> **Aim of the task**
Each line of the entries below that includes "agent" belongs in your answer.

> **Data to process**
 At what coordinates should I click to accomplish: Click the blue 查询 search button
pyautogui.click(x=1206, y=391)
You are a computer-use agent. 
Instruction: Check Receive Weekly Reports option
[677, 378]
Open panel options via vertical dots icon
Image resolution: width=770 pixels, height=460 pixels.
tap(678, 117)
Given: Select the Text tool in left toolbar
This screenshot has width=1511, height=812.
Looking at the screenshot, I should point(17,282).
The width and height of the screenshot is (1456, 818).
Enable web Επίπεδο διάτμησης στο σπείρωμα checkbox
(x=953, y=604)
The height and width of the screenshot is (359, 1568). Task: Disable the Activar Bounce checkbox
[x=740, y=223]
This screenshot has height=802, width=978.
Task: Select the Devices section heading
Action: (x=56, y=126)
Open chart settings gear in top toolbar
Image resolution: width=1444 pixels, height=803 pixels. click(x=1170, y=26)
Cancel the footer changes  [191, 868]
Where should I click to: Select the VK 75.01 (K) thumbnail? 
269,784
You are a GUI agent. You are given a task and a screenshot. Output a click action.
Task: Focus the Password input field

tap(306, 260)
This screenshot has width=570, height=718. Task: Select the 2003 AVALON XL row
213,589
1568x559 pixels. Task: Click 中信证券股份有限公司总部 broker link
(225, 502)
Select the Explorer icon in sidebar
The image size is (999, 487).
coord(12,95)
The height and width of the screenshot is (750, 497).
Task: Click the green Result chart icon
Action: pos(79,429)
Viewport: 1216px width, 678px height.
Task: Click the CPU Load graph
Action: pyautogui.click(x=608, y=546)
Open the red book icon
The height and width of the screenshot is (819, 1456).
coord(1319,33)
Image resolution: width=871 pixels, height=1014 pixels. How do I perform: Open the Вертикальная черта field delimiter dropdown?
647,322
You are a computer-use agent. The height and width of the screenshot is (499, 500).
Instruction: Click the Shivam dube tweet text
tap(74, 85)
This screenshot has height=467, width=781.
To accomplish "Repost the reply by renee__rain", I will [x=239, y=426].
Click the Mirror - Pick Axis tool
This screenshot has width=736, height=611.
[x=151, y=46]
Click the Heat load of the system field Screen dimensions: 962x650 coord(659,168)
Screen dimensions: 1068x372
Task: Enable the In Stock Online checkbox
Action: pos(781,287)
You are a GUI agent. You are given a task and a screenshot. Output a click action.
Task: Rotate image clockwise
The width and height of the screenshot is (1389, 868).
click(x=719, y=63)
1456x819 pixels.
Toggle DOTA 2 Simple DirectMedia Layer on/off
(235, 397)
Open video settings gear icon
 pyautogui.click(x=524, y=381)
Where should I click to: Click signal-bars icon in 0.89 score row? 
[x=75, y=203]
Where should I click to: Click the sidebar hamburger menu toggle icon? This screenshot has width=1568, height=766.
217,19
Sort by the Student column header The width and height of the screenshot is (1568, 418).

> **Exercise output**
You are a computer-use agent. 
You are a GUI agent. You are given a task and a screenshot. Output a click action.
You are a computer-use agent. The height and width of the screenshot is (499, 500).
You are a GUI agent. You are given a task and a screenshot. Output a click action.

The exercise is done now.